The fire prompted an additional 4,000 people to evacuate their homes on Wednesday as high heat, low humidity and strong winds combined for red flag weather conditions. Nearly 26,500 people in multiple counties have been evacuated, a CAL FIRE spokesperson told the Associated Press on Wednesday night.
Greenville, with a population around 800, had been under evacuation orders since Monday. The Plumas County Sheriff’s Office on Wednesday night urged everyone who hadn’t left the area to head to safety in a Facebook post.
No injuries and deaths had been reported, and the prior evacuations meant Clement could safely evacuate the extent of the fire’s damage late Wednesday night and early Thursday morning.

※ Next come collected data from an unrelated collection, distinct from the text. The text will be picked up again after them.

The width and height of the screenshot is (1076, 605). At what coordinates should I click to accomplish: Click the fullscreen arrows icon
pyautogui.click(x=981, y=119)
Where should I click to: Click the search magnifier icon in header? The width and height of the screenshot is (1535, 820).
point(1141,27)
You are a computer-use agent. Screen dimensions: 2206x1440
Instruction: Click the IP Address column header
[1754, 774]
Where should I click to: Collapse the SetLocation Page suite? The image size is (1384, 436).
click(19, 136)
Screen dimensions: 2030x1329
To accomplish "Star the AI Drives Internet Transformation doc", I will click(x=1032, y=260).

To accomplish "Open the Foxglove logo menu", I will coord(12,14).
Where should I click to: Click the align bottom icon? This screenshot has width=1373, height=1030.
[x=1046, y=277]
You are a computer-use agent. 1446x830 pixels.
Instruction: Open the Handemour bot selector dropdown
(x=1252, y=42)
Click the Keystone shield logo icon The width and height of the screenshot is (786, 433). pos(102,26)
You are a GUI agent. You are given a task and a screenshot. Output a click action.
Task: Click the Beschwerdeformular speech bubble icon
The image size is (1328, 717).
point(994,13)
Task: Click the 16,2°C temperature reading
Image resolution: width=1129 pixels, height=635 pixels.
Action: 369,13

Clement told KCBS Radio’s Dan Mitchinson and Holly Quan that he was originally in the Lake Almanor area when the Beckwourth Complex broke out. He was shooting a climate-change docuseries on wildfires, as the Beckwourth Complex was followed by the Bootleg, Tamarack, Dixie, Fly and River Fires in California and Oregon.
In all, fires in California have burned nearly 580,000 acres this year. The Dixie Fire has accounted for over 55% of those acres.
With August only days old, Clement could only describe this wildfire season as "historic," fearing the worst is yet to come amid continued drought conditions across the state.
Destructive wildfires are becoming increasingly common in California, and Clement fears becoming numb to their effects. He said he makes a point to give back to the areas hit hardest, and to "reset" when he returns home.
Clement never wants to normalize the destruction he saw Wednesday night.
"It's one of the things I worry about, personally," Clement said. "I can't speak for anyone else, but I hope nobody ever gets numb to this because a lot of people's lives were drastically impacted and changed forever last night. And when that happens, it shouldn't go unnoticed."